:: PASSAGE PROVIDED ::
■ ■ ■ ■ ■
Then the agents turned their attention to Feng’s family, asking him specific questions to show him that his wife and daughter were also being closely watched. He describes this change in tactics as a means of getting him to fully submit to his inquisitors’ demands. It is the only part of his story that the wily academic hesitates to recall, as if emotion might overtake him.

“I can suffer this or that but I’ll not allow … my wife and my daughter and my other family members [to] suffer from my activities,” he says.

“That is the thing that’s quite fearful in my mind.”

When his inquisitors demanded Feng take a lie detector test on March 23, he called his wife who told him to make a run for it.

A few hours later, after midnight, Feng crept out of his hotel, hoping to board a 4am flight. But as he sought to check in, an airport official told him he could not leave China because he was suspected of endangering state security.

“At that point, my wife told my daughter that I was in deep trouble,” says Feng. Feng’s daughter immediately called a foreign affairs specialist in the Australian government and asked for help.

Feng’s questioning continued for six more days until his daughter was contacted by an Australian government official and told Feng would be permitted to board a flight back to Australia.

In his final interrogation session, the MSS agents presented Feng with a document to sign that forbade him from publicly discussing his ordeal. But by then, his detention had already been covered by several Australian media outlets. When Feng landed at Sydney airport on April 1, a small group of supporters was waiting for him with banners.

Feng believes his treatment in China was designed to send other academics, along with his supporters in the Chinese Australian community, a message to “stay away from sensitive issues or sensitive topics”.

“Otherwise they can get you into big trouble, detention or other punishment.”

Campus patriots

Mostly though, the Communist Party’s influence on Australian university campuses takes a subtler form, and works through the Chinese Students and Scholars Associations. The Communist Party targeted these patriotic associations after the Tiananmen Square student uprising as a way of maintaining control over overseas students.
■ ■ ■ ■ ■
:: THE DATA ::
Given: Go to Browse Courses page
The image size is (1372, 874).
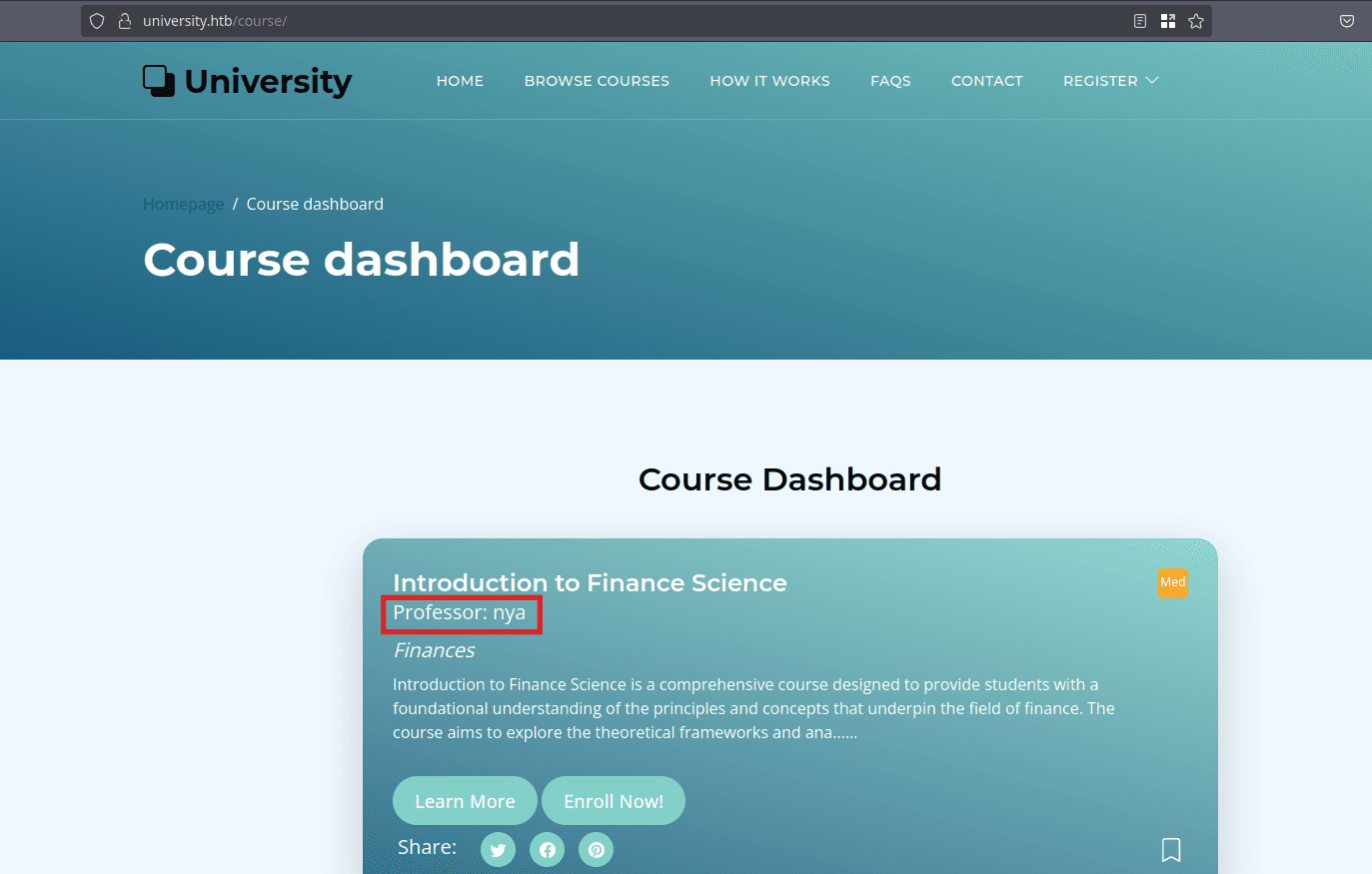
■ ■ ■ ■ ■
:: TASKS ::
1 - Based on the account of Feng's detention, say whether each statement agrees with it. Answer yes or no for each and quote the deciding words. (a) Feng's wife told him to flee. (b) Feng hoped to board a flight scheduled for midnight. (c) Feng landed at Sydney airport on March 23.
2 - In the account of Feng's detention, why did the agents start asking Feng about his family?
3 - According to the account of Feng's detention, what reason did the airport official give for not letting Feng leave China?
None of the data is needed for this work.

:: TASK-BY-TASK ANSWERS ::
1 -
(a) Yes: "he called his wife who told him to make a run for it."
(b) No: "hoping to board a 4am flight."
(c) No: "When Feng landed at Sydney airport on April 1."

2 - Their specific questions showed him that his wife and daughter were also being closely watched. Feng describes this change in tactics as a way to get him to fully submit to his inquisitors' demands.

3 - He was suspected of endangering state security.